══ DOCUMENT SEGMENT
Hello. My name is Andrea. I write this food blog, Bella Eats. You may remember me, or due to my long absence you may not. I’m sorry about that, truly I am. I miss this space! Life has been busy. So so so busy. I started teaching architectural design at the University of Virginia. Teaching. At a University. !!! And before that teaching officially began there was training for teaching. And in the middle of all of that I photographed the wedding of a dear friend I’ve known since the fifth grade. Fifth grade! She was such a beautiful bride, and if you’re interested in seeing some of those images please check out the AHPhoto blog.

Oh, and I started a photography business. Because I love taking pictures of people. And buildings. And food. So if you know anybody who needs somebody to take pictures of people, or buildings, or food...feel free to send them my way. I’d appreciate it so so much. And thank you, all of you, who have commented and tweeted and emailed your support. You’re the best, truly.
════
PROBLEMS TO WORK ON:
A. Extract the passage of the blog post starting with "Oh, and I started" and going on through "the best, truly.", copying it word for word.
B. Continue the food blogger's post about her busy months away from the blog, starting after its final sentence.
══ ENTRIES SUPPLIED
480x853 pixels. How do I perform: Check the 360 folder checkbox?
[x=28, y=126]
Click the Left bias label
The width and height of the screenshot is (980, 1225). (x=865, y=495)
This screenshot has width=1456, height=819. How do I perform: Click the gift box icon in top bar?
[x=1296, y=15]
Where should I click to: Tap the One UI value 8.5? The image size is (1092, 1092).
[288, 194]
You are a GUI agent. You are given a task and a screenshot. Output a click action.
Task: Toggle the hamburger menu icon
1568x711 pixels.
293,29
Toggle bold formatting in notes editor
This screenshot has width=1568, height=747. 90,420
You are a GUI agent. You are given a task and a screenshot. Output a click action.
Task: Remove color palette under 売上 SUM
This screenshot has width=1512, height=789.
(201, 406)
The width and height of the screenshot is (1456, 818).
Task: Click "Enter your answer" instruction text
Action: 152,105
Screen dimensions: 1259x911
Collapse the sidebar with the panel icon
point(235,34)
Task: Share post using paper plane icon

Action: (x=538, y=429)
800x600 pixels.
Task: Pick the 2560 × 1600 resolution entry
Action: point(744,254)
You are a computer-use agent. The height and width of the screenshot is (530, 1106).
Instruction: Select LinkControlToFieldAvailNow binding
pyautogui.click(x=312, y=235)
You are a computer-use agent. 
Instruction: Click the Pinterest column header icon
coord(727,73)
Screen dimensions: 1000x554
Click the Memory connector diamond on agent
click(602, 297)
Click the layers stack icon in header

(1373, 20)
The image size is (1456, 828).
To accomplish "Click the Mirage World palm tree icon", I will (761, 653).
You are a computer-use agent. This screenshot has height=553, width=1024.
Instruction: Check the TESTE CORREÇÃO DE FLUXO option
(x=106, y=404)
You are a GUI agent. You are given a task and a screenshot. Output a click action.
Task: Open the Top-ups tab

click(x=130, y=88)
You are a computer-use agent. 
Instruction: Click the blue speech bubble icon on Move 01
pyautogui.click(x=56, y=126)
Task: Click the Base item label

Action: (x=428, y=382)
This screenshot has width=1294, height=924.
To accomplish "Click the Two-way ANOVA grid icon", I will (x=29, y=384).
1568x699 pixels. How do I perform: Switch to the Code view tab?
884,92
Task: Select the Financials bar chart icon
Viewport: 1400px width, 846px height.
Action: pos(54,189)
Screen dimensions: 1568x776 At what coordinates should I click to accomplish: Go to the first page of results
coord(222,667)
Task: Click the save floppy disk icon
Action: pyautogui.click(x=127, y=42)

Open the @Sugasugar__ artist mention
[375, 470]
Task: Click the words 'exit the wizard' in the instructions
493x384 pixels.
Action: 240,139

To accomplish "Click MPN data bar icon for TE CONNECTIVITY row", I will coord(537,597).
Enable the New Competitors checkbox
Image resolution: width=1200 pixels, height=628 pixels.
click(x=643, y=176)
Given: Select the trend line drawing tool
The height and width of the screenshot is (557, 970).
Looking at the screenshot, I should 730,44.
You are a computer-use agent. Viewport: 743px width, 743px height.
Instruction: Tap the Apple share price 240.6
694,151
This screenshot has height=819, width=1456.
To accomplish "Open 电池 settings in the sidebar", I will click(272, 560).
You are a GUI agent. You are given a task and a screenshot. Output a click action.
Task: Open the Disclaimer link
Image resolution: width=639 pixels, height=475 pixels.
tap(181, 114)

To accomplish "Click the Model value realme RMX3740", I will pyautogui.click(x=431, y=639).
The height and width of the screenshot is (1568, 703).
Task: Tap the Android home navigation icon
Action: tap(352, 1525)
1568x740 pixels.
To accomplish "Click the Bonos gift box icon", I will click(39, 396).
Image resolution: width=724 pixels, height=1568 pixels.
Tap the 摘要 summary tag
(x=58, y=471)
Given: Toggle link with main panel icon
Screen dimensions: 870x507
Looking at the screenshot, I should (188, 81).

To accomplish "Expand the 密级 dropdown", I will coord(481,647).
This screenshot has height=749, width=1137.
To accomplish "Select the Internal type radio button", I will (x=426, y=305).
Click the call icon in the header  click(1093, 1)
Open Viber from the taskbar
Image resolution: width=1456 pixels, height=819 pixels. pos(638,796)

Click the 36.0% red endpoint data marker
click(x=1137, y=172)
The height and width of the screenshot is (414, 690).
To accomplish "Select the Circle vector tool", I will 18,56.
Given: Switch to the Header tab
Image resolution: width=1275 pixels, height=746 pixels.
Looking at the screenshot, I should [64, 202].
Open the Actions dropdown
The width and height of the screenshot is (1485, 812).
════
RESPONSES:
A.
Oh, and I started a photography business. Because I love taking pictures of people. And buildings. And food. So if you know anybody who needs somebody to take pictures of people, or buildings, or food...feel free to send them my way. I’d appreciate it so so much. And thank you, all of you, who have commented and tweeted and emailed your support. You’re the best, truly.

B.
And yes, I am still working for an architecture firm here in Charlottesville. So...yeah. Busy.

It feels as though summer has completely passed by Bella Eats. Since June I’ve posted about cherries, blackberries, and blueberries. There have been no luscious heirloom tomatoes, no juice-laden peaches, no golden ears of corn. I even have a new trick for releasing kernels from their cob without making a complete mess of the kitchen counter and floor, and I haven’t had the opportunity to share it with you. That is sad my friends, because this trick is a good one. It will change the way you view corn entirely. Soon, I hope.

Way back in the middle of July our dear friend Kristin celebrated her birthday. She celebrated with us, and with this lime tart topped with blackberries from our garden. Blackberry season is just about over, a sign that summer is drawing to a quick close. Our bush has shed it’s bounty completely, leaving only the tiny shriveled berries that didn’t ever come to full ripeness. Our freezer is packed full of quart-size bags of the frozen fruit, our pantry shelf stocked with various forms of blackberry jam. This tart was one of the last recipes made this summer using berries fresh from the garden, and looking at these pictures already has me feeling nostalgic.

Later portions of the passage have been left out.